Con l’avvicinarsi della scadenza per il nuovo demo, Satanic Rites (1983), Steve Warrior viene licenziato dalla band per via del crescente disinteresse nei confronti della musica e pure Bruce Day decide di mollare la baracca dopo breve tempo. Superati diversi cambi di formazione e con il panico a fare da sfondo, la situazione si risolve con il momentaneo ritorno di Day e l’entrata di Priestly (a suo agio con più o meno tutti gli strumenti) al basso: con questi compagni e colmo di speranze, Fischer si dirige quindi in Germania per registrare l’agognato disco, salvo poi venire a sapere dello scherzone di Priestly, che gli tira un pacco gigantesco per andare a fare la spesa con sua mamma. Le registrazioni, con Tom ad abbozzare delle parti di basso molto primitive, vanno comunque bene e Satanic Rites si rivela sì ancora acerbo, ma comunque di qualità indiscutibilmente superiore a quanto fatto finora. Non solo: Noise Records offre agli increduli ragazzi un contrattone per ben cinque album e, con la ferita ancora fresca per la faccenda Priestly, Martin Eric Ain entra ufficialmente nel gruppo come bassista; una collaborazione che segnerà la sua vita e quella di Fischer fino ai tempi più recenti.

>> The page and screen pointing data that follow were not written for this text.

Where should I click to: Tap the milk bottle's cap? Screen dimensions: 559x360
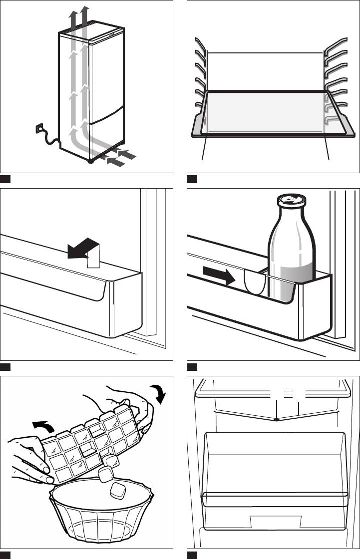pos(288,199)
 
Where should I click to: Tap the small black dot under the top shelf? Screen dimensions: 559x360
pos(276,420)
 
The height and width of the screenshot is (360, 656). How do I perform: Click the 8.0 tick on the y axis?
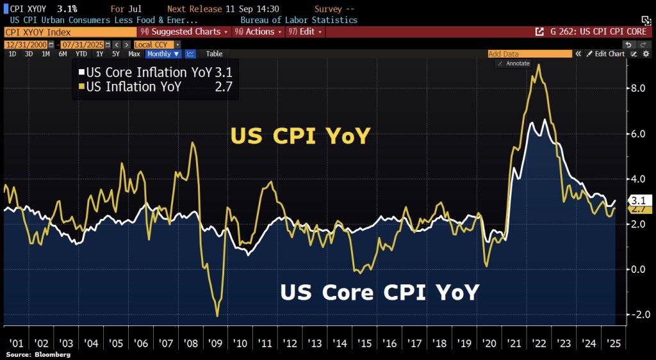[637, 88]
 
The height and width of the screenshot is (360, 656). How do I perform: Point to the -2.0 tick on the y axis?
[636, 315]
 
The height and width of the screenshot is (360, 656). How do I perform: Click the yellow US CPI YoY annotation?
[300, 136]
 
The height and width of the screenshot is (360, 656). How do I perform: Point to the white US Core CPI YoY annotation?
[379, 292]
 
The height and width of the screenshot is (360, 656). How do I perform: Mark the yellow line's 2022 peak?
[539, 65]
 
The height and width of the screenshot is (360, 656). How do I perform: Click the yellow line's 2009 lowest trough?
[217, 316]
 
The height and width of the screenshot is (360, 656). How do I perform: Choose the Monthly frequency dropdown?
[163, 54]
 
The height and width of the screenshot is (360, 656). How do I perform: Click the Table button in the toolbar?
[215, 54]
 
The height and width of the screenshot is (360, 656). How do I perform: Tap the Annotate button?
[514, 63]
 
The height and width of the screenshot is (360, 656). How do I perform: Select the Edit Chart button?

Il tanto agognato EP, frutto dell’altrettanto prezioso accordo internazionale con Noise, prende forma presso uno studio di bassa lega a Berlino Ovest: per questioni anagrafiche il contratto è sottoscritto anche dai genitori di Martin e Bruce Day e, come intuibile, è una vera e propria fregatura per i tre musicisti che, nella loro totale ingenuità ed euforia, cedono i diritti su qualsiasi cosa esca dai loro strumenti e dalle loro penne. Apocalyptic Raids (1984) conterrà alla fine quattro tracce (sei nella ristampa del 1990, che include due pezzi registrati per la compilation Death Metal): i Nostri si ritrovano a sperimentare ancora di più con il male, rendendosi conto che da lentezza deriva pesantezza, con “Triumph Of Death” che passa dai cinque minuti originali agli oltre nove presenti su quest’ultimo lavoro.
L’euforia dura tuttavia ben poco. Al ritorno in Svizzera, tutti — ma proprio tutti — iniziano ad avere il voltastomaco ascoltando l’EP: la Noise Records, senza mezze parole, taglia ogni possibilità di lavori futuri se la qualità continuerà a essere pessima e anche la stampa è sempre più impietosa, con la solita Metal Forces che si supera e dà ad Apocalyptic Raids un voto di 1/10. La band riesce a finire su Kerrang!, ai tempi la massima ambizione per qualsiasi musicista, ma lo fa nella maniera più sbagliata possibile: «Vorrei correggere una mia precedente dichiarazione riguardo al peggior disco che abbia mai ascoltato. Senza ombra di dubbio, è questo qui.». Come al solito, questo mix di recensioni estremamente negative e altre un po’ più brillanti genera un gran chiacchiericcio intorno al nome Hellhammer, ma ormai la corda è logora e — con l’abbandono definitivo del loro batterista — Tom Warrior e Martin Eric Ain decidono di averne abbastanza.
DISGUSTO E RISCATTO
La crescente frustrazione legata alla perenne instabilità della formazione e alle recensioni negative, adesso sempre più diffuse, mette quindi alle corde Tom e Martin: i due ragazzi affrontano ancora una volta la questione di petto e si rinchiudono in casa pronti a buttar giù ogni singolo aspetto che riguarderà la loro nuova entità, la quale dovrà distinguersi il più possibile dall’abominio che ha appena cessato di esistere. Questo sentimento di disgusto e il comparto visivo-lirico sviluppato da Martin Eric Ain saranno le fondamenta dei Celtic Frost, nati all’alba del giugno 1984, appena due anni dopo la formazione del primo, seminale progetto.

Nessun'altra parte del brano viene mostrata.